The Portuguese Association of Family Business (APEF – Associação Portuguesa de Empresas Familiares, 2018) estimates that family firms represent around 70% of firms worldwide, making relevant contributions to economic recovery, special after 2007/2008 financial crisis, when diverse economies had some financial problems, and to job and wealth generation (Pimentel, Scholten and Couto, 2017, APEF, 2018). Likewise, it is critical to understand this type of companies, namely its characteristics that may enhance the firm’s value, but can also limit its growth.

This work aims to provide a profile of family firms in Leiria region. Leiria is the 13th largest district in Portugal but is the 3rd regarding the gross domestic product per resident, after Lisbon and Oporto (Pordata, 2018). Thus, Leiria is an important region to Portugal, due to its contribution and to help boosting the economy. Moreover, Lisboa (2018) estimates that family firms are more than 90% of active firms in Leiria.
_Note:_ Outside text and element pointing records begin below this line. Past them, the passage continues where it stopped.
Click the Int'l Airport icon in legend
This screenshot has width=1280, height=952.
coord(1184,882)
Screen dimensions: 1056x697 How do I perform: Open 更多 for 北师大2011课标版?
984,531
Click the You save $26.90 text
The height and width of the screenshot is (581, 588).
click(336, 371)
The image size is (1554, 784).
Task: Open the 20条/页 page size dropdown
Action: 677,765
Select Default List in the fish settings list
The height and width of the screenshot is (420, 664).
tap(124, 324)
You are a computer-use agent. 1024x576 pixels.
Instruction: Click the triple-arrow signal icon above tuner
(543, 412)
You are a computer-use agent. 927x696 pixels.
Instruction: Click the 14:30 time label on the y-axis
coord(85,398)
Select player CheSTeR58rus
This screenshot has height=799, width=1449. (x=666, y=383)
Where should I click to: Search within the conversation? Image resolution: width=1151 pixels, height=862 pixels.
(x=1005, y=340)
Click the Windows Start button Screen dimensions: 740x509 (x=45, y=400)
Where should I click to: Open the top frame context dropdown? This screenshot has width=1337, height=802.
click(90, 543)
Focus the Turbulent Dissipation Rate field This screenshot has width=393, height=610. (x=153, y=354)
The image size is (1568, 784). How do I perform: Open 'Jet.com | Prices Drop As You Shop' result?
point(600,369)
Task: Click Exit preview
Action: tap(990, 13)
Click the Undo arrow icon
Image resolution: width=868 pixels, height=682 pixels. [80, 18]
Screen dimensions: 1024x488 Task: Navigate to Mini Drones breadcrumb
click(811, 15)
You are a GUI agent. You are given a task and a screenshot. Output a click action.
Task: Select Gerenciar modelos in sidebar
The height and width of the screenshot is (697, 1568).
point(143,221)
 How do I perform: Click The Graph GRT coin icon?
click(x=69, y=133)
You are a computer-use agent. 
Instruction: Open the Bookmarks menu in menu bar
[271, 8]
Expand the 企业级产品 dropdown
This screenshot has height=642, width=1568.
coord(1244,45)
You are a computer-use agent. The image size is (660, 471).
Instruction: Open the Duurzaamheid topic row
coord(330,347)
These facts justify the need of this study to better understand family firms.

Information about ownership and governance, executive manager, family members involved in the company and the board, the family generation, and corporate values, commitment and culture are analyzed to characterize family firms in Leiria region and compare it with other regions.

The results show that to most of the respondents, the family totally owns and controls the firm. Male managers are predominant, as well as a single manager rather than a board of directors, which can be justified due to the firm’s dimension. Most firms are in the first generation, but this can explain with the number of years that these firms are in the business (61% are in the business for less than 20 years). More than two family members actively participate in the firm, contributing to the diffusion of family identity. Finally, the family identity, culture and commitment are in the family business, as we show using the factorial analysis. The family is an important factor to the family firm’ success and perpetuation for the future.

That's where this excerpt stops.